The task calls for the line containing "Task: Click the" and all later lines, through the end of the entries below, to be set down exactly and without pictures.

========================

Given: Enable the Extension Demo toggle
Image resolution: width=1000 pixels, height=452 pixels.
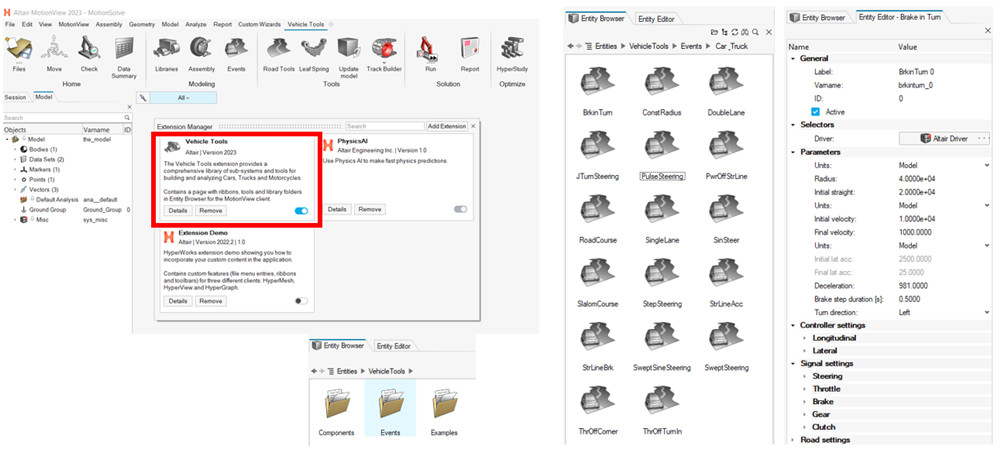Looking at the screenshot, I should [x=301, y=301].
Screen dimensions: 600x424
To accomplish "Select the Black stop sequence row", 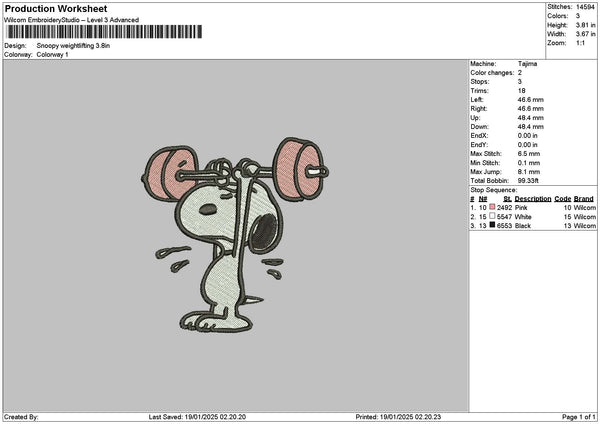I will click(x=530, y=226).
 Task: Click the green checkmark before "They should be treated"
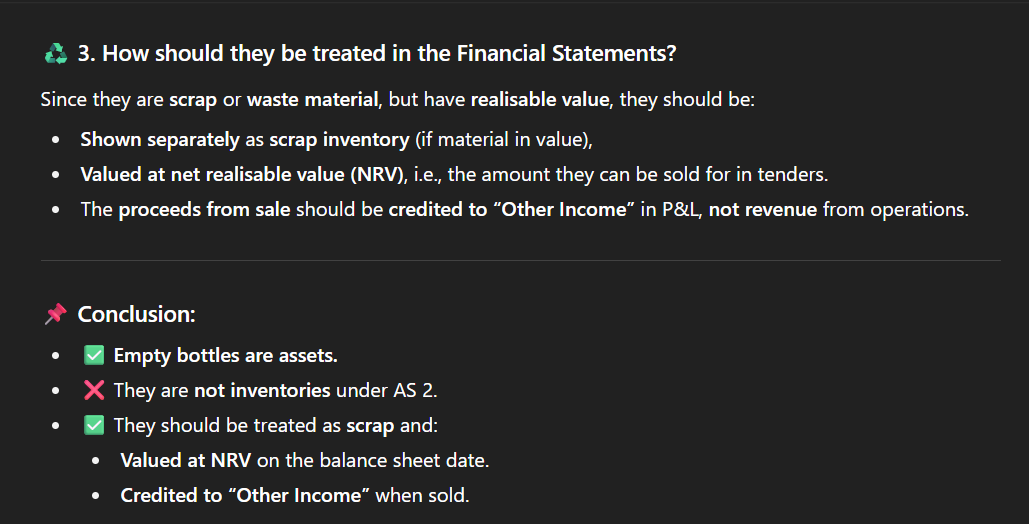[94, 425]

========================

▶ **Solved exercise**
 Task: Click the green checkmark before "They should be treated"
[94, 425]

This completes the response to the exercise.